Por Rubens Valente, da Folhapress
BRASÍLIA – Em ofício enviado nesta terça-feira (12) ao Ministério Público Federal, o ouvidor do Incra, um coronel da reserva do Exército, disse que tornou sem efeito seu próprio memorando circular distribuído em fevereiro a todos os chefes do órgão no país para proibi-los de receber entidades que não possuíssem personalidade jurídica.
Na prática, a orientação do ouvidor, João Miguel Maia de Sousa, representava o rompimento do diálogo com o MST (Movimento dos Trabalhadores Rurais Sem Terra), que não possui CNPJ (Cadastro Nacional de Pessoa Jurídica).
No memorando de fevereiro, o ouvidor do Incra também escreveu que “não deverão ser atendidos invasores de terras (estes devem ser notificados conforme a lei)”.
O anúncio do rompimento com o MST foi comemorado por bolsonaristas em redes sociais.
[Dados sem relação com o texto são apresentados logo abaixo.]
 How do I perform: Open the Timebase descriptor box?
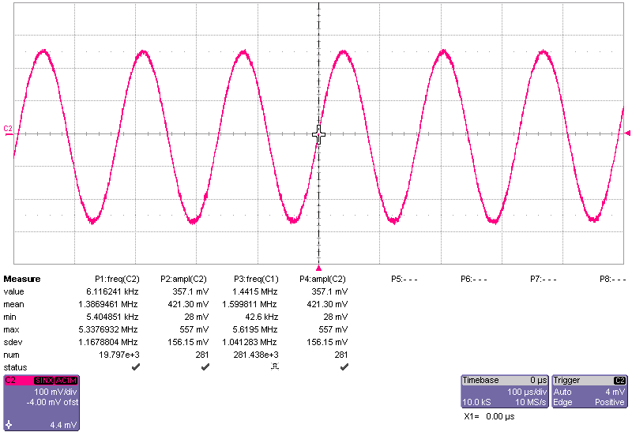coord(505,391)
Na campanha eleitoral, o presidente Jair Bolsonaro chegou a dizer que ações do MST deveriam ser classificadas como terrorismo.
Desde que tomou posse, os assuntos fundiários no governo Bolsonaro passaram para a área de influência de dois líderes ruralistas, a ministra da Agricultura, Tereza Cristina, e o secretário de Política Agrária, Nabhan Garcia. Em fevereiro, o Incra passou a ser comandado por um general da reserva do Exército, João Carlos de Jesus Corrêa.
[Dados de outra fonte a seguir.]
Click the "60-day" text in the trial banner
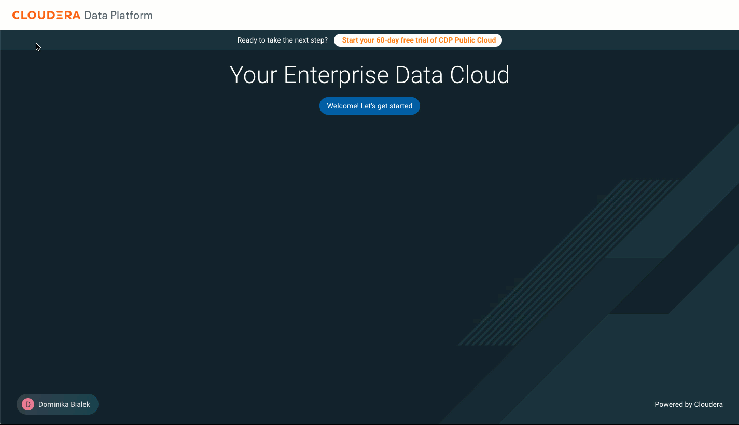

O memorando do ouvidor do Incra, revelado pela Folha de S.Paulo, gerou reação da PFDC (Procuradoria Federal dos Direitos do Cidadão), vinculada à Procuradoria Geral da República.
Em ofício dirigido ao Incra pela subprocuradora-geral da República Deborah Duprat e por procuradores do Grupo de Trabalho Reforma Agrária, a PFDC recomendou que o órgão cancelasse as orientações pois “adotam posição de acirramento de tensões sociais e conflitos no campo”, em contrariedade ao “papel mediador e de busca de pacificação”.
A PFDC afirmou que o memorando tinha “ilegalidades e inconstitucionalidades” ao sugerir que determinados cidadãos não fossem mais atendidos por um órgão público.
No ofício em resposta, dirigido a Duprat, o ouvidor do Incra informou que, “ciente das considerações contidas”, “tornou sem efeito” as orientações do memorando-circular. O ouvidor procurou justificar suas orientações iniciais.
“O Incra não pretendeu vedar o acesso de qualquer cidadão aos serviços prestados pelo instituto, mas entende necessário organizar o atendimento de forma a identificar o cidadão que procura presencialmente a autarquia”, disse.
Em anexo ao ofício, o ouvidor encaminhou uma portaria, datada do último dia 8 e assinada pelo presidente do Incra, o general Jesus Corrêa, que lista uma série de procedimentos para um ocupante de cargo de chefia no órgão marcar uma audiência com o público externo.
Em nenhum ponto aparece mais a recomendação sobre não receber entidades sem personalidade jurídica nem orienta que “invasores de terras” deixem de ser recebidos.